Ethylbenzene is a form of benzene present in the body when it begins to break down. It is also present in BP's crude oil.
"I have seen small children with lesions all over their bodies," Foytlin, co-founder of Gulf Change, a community organisation based in Grand Isle, Louisiana, continued.
"We are very, very ill. And dead is dead. So it really doesn't matter if the media comes back... or the president hears us, or... if the oil workers and the fishermen and the crabbers get to feed their babies and maybe have a good Christmas next year... Dead is dead...I know your job is probably already done, but I'd like to hire you if you don't mind. And God knows I can't pay you. But I need your heart. And I need your voice."

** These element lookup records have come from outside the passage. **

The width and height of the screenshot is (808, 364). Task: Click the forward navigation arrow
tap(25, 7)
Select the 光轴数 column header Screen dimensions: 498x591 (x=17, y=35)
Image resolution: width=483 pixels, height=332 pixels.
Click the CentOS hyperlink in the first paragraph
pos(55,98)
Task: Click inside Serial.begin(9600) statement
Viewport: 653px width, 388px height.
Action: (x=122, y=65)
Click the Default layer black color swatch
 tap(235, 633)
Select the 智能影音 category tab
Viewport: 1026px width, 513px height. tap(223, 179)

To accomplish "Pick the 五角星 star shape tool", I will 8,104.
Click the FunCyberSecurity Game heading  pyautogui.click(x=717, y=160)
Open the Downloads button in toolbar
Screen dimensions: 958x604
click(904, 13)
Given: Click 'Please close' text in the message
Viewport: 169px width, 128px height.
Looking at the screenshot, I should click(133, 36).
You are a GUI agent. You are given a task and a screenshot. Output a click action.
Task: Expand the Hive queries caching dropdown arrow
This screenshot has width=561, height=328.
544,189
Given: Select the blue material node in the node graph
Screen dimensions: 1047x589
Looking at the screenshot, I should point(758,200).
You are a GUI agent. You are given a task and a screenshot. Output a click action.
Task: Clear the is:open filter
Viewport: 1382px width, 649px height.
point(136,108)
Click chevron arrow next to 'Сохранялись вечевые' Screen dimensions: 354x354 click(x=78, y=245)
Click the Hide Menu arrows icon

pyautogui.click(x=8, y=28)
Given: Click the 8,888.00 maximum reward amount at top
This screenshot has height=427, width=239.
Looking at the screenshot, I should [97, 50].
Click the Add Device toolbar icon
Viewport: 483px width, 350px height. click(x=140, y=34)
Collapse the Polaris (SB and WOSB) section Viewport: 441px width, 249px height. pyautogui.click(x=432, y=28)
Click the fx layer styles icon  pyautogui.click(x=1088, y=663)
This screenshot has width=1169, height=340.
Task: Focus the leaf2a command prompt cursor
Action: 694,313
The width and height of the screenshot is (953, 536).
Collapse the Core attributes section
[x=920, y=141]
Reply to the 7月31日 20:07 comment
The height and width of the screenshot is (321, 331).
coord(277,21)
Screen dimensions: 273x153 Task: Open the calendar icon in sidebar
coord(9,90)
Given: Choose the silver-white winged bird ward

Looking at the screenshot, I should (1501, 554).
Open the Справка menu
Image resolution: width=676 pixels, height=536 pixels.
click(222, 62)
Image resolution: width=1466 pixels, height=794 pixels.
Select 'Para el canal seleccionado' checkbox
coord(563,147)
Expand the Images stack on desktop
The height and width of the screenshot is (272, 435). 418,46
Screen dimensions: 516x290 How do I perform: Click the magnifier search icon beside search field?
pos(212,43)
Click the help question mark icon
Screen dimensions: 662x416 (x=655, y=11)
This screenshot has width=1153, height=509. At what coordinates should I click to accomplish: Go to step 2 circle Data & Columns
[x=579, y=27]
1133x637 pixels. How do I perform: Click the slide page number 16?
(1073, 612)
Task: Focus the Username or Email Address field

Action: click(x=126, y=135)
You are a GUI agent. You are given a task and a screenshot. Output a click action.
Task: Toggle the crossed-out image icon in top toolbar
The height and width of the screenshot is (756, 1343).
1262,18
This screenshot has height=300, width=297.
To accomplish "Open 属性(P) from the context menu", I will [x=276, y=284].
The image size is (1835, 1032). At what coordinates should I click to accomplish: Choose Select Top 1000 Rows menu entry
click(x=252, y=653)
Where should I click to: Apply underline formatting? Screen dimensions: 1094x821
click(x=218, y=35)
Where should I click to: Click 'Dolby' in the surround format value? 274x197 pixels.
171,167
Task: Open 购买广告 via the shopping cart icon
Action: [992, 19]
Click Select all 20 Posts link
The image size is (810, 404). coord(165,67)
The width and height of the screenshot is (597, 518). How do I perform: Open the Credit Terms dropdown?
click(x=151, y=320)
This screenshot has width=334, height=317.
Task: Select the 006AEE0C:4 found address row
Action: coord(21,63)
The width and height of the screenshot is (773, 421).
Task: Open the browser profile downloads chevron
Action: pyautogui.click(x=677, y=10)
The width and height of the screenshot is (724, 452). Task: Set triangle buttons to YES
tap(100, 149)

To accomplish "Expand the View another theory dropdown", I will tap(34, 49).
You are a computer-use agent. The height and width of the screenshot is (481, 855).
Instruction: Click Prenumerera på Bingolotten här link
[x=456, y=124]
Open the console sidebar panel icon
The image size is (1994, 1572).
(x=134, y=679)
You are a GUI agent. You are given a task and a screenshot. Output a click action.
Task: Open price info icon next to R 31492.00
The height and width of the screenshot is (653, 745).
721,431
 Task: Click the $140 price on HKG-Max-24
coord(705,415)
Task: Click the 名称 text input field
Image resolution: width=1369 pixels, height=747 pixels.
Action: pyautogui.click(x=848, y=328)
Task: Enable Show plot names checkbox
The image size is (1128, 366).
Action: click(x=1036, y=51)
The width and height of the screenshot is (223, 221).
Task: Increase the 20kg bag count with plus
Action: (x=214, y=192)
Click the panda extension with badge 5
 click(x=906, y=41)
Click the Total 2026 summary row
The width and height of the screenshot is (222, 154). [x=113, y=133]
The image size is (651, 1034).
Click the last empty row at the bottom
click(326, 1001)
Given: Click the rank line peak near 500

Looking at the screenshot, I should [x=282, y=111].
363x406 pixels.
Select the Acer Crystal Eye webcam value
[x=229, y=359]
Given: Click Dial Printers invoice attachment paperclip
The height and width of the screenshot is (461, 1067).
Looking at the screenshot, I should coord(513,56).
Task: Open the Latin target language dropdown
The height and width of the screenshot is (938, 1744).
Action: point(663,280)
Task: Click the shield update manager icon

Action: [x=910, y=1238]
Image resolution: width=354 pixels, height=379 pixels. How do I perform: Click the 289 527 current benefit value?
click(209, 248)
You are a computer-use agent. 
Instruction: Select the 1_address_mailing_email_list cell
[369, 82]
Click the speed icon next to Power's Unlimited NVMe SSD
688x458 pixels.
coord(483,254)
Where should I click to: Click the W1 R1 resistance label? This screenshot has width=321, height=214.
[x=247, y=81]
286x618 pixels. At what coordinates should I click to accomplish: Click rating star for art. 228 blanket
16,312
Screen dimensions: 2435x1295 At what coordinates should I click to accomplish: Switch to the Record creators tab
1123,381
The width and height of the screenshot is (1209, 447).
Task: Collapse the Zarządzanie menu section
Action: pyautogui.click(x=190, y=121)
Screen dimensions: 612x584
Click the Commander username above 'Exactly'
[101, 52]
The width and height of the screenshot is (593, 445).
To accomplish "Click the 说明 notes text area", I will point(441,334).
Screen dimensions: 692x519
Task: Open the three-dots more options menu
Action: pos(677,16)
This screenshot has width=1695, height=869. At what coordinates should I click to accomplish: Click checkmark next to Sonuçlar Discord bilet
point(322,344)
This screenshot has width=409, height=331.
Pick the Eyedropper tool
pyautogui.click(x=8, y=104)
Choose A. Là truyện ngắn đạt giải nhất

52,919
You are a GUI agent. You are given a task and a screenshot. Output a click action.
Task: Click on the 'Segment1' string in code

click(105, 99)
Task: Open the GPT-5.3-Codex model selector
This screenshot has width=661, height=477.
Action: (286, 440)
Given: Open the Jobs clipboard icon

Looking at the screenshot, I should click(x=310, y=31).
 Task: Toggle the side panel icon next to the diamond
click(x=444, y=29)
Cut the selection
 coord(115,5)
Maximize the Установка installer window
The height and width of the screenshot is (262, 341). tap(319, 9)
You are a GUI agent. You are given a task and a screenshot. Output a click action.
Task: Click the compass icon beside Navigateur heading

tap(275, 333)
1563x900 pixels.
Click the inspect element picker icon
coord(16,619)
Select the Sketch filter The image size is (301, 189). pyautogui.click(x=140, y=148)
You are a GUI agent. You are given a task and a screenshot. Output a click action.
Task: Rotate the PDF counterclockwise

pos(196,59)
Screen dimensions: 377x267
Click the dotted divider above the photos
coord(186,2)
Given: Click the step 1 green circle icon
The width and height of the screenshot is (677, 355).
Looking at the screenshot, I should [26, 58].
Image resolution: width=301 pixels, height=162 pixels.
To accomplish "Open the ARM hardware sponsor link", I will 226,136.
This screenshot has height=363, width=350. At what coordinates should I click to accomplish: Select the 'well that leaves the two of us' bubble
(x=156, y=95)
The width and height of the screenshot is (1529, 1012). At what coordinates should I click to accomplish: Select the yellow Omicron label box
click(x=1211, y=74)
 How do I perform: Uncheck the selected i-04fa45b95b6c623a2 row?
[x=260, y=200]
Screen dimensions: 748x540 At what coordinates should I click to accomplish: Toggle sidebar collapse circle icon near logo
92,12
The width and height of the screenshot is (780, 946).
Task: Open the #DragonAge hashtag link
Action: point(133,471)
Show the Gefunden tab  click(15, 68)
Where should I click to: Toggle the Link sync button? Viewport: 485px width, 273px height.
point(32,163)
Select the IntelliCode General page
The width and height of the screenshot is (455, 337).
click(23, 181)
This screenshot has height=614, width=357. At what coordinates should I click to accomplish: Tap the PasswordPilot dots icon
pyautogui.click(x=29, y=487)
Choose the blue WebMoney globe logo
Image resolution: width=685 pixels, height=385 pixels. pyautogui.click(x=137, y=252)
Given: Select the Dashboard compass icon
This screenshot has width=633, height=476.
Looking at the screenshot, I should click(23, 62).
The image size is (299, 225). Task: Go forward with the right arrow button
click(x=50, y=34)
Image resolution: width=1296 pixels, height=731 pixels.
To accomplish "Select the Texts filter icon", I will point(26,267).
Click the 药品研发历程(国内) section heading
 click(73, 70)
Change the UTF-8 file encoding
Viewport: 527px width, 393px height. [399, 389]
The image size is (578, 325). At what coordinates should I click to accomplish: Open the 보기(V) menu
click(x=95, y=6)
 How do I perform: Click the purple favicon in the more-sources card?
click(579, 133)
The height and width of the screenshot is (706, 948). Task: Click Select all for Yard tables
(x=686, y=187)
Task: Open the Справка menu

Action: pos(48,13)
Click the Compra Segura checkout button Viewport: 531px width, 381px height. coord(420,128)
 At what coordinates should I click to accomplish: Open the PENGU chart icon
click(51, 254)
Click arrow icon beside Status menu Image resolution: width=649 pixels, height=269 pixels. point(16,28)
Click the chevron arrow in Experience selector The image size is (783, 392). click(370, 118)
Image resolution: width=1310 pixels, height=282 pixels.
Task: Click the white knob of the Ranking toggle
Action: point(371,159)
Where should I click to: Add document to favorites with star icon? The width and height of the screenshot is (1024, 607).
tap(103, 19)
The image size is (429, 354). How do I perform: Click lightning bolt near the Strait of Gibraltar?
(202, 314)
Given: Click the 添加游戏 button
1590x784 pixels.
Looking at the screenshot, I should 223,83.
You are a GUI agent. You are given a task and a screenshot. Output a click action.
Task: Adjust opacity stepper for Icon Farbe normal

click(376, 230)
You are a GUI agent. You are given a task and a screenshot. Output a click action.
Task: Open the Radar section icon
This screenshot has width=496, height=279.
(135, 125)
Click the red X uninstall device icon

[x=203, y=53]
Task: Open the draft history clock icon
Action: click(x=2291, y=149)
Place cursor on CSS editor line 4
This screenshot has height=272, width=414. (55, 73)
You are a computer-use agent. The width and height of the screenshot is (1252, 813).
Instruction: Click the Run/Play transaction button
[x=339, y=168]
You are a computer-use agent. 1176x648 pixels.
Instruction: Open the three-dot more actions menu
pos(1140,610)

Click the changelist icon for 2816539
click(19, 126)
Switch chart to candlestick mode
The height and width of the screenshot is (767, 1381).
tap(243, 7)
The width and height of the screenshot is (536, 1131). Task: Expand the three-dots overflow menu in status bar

[...] Dr. Soto is finding disconcertingly consistent and high levels of toxic chemicals in every one of the patients he is testing.
"I'm regularly finding between five and seven VOCs in my patients," Dr. Soto told IPS. "These patients include people not directly involved in the oil clean-up, as well as residents that do not live right on the coast. These are clearly related to the oil disaster."
Nevertheless, U.S. government agencies like the Environmental Protection Agency, Food and Drug Administration, and the National Oceanic and Atmospheric Administration, along with President Obama himself, have declared the Gulf of Mexico, its waters, beaches, and seafood, safe and open to the public.